START Records for this exercise

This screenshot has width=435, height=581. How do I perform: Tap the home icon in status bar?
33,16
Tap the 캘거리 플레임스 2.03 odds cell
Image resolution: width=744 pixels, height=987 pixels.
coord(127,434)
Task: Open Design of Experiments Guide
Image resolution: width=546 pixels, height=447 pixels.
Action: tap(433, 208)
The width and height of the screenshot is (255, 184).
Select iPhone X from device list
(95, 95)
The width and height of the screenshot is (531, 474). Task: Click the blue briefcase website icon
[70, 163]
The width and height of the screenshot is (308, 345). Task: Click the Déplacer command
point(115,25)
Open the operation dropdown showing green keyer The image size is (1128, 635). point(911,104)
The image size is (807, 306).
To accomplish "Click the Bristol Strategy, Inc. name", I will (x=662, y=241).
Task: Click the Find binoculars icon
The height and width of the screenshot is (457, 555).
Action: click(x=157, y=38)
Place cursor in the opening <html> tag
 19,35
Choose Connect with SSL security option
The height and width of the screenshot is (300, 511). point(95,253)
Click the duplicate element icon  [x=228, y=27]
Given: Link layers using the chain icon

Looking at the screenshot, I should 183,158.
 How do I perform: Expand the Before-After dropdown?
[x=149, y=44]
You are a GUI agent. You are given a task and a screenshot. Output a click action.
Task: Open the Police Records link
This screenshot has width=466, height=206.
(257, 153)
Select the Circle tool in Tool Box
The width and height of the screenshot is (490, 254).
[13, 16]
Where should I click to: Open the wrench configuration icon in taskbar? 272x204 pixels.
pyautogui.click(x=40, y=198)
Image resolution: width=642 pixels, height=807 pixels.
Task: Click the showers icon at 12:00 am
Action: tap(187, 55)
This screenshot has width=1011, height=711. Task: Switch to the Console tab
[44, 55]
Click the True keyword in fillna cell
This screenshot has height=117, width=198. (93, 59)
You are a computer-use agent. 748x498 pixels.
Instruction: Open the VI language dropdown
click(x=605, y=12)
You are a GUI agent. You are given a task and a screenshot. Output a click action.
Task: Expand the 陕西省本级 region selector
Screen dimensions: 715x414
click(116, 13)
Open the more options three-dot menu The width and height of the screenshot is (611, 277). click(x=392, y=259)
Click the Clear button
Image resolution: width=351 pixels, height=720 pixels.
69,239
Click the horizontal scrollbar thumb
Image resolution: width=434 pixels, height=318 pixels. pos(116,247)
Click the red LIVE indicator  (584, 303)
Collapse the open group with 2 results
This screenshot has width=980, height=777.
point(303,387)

END Records for this exercise

* _Task to carry out_: Would you copy out exactly the lines from the one holding "Instruction: Open the VI language dropdown" through the end of the entries above, both ends included?

* _Exercise result_:
Instruction: Open the VI language dropdown
click(x=605, y=12)
You are a GUI agent. You are given a task and a screenshot. Output a click action.
Task: Expand the 陕西省本级 region selector
Screen dimensions: 715x414
click(116, 13)
Open the more options three-dot menu The width and height of the screenshot is (611, 277). click(x=392, y=259)
Click the Clear button
Image resolution: width=351 pixels, height=720 pixels.
69,239
Click the horizontal scrollbar thumb
Image resolution: width=434 pixels, height=318 pixels. pos(116,247)
Click the red LIVE indicator  (584, 303)
Collapse the open group with 2 results
This screenshot has width=980, height=777.
point(303,387)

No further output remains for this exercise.